If you see "CI: N/A" or "ESS: unavailable," check whether propensities are present or enable "Estimate propensities if missing" in advanced settings. If the decision is INCONCLUSIVE, the Gate & Diagnostics tab will explain which check failed. If you suspect key collisions because the same user can see the same item multiple times, add a decision_id column to your logs and candidates when possible.
Common issues with candidate generation: ONNX mode requires onnxruntime to be installed.
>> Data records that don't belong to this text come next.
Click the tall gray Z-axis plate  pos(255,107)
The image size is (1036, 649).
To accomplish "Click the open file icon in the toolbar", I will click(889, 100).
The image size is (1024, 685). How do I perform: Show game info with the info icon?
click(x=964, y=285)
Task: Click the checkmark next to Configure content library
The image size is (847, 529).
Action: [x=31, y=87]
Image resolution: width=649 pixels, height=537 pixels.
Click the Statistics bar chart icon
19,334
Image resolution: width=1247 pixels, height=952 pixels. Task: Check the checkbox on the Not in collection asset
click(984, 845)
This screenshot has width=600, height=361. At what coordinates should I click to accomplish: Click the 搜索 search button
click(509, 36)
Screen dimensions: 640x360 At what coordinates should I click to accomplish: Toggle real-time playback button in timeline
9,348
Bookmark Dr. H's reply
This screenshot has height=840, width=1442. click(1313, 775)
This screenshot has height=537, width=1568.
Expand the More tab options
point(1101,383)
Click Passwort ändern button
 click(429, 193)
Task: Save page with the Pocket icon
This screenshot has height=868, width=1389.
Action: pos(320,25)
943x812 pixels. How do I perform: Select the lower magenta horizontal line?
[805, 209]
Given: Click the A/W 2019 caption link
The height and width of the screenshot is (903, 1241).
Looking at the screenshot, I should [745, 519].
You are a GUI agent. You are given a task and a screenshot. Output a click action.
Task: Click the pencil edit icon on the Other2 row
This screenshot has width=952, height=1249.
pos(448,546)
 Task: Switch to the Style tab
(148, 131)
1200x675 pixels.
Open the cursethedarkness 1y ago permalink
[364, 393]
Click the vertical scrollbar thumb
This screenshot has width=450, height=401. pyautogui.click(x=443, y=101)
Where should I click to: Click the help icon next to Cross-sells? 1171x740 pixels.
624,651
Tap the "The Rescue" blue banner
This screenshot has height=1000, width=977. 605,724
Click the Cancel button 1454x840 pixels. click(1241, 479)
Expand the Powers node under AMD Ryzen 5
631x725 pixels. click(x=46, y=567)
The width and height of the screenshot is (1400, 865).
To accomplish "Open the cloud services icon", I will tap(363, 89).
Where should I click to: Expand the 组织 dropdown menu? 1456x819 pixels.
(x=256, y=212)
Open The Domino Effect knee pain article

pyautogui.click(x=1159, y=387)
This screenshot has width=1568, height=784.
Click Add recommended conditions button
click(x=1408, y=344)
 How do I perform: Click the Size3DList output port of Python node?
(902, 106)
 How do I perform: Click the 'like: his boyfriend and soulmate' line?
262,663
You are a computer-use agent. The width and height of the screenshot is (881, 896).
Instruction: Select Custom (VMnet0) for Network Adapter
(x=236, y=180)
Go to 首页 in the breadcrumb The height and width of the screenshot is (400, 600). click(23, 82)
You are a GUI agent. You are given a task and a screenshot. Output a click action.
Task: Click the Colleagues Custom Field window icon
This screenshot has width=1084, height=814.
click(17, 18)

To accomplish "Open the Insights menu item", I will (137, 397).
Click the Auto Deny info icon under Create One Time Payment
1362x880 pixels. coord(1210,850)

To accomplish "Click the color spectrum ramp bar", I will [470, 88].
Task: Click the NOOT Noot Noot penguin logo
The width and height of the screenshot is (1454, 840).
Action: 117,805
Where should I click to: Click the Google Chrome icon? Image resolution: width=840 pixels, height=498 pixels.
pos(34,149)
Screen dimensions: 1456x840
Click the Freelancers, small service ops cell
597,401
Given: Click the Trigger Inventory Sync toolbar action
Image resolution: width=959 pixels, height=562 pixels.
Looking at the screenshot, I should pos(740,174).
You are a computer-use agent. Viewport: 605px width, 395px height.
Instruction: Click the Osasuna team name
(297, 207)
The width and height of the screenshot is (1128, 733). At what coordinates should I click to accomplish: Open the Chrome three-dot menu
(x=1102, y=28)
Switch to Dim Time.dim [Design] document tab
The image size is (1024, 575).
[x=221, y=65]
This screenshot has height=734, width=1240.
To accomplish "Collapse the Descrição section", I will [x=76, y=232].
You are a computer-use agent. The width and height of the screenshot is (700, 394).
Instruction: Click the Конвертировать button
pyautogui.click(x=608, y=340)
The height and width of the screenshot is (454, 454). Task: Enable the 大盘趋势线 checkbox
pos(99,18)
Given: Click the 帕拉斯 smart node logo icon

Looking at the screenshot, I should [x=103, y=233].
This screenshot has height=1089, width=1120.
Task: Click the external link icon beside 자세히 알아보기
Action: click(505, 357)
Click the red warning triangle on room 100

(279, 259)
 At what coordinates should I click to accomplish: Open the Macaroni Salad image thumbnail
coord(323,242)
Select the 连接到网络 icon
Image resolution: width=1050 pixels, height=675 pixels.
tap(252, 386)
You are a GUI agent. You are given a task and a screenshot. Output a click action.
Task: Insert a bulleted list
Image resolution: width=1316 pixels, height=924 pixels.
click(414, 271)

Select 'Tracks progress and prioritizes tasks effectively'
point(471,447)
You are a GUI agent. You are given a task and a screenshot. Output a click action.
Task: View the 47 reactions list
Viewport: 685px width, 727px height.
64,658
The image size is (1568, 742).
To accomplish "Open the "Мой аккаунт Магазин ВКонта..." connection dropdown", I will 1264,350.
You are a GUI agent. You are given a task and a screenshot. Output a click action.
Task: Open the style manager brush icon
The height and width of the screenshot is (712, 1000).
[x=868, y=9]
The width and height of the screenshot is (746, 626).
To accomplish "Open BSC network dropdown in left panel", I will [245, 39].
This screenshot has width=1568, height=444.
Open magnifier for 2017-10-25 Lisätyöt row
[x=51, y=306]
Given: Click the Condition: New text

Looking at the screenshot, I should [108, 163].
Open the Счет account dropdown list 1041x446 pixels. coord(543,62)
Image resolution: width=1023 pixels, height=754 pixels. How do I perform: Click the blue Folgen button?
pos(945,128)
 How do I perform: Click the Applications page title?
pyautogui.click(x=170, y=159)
Low overlap warnings after upload usually mean user/item IDs have different formats between files or the candidate file covers a different time period than the logs.
Best Practices
Run Logging Readiness on new datasets before spending time on candidate generation or multi-policy comparisons. Prefer true logging propensities when you have them. Keep candidate files aligned in schema and time range when comparing multiple policies. Use the summary to decide, and the diagnostics to justify why the result should be trusted.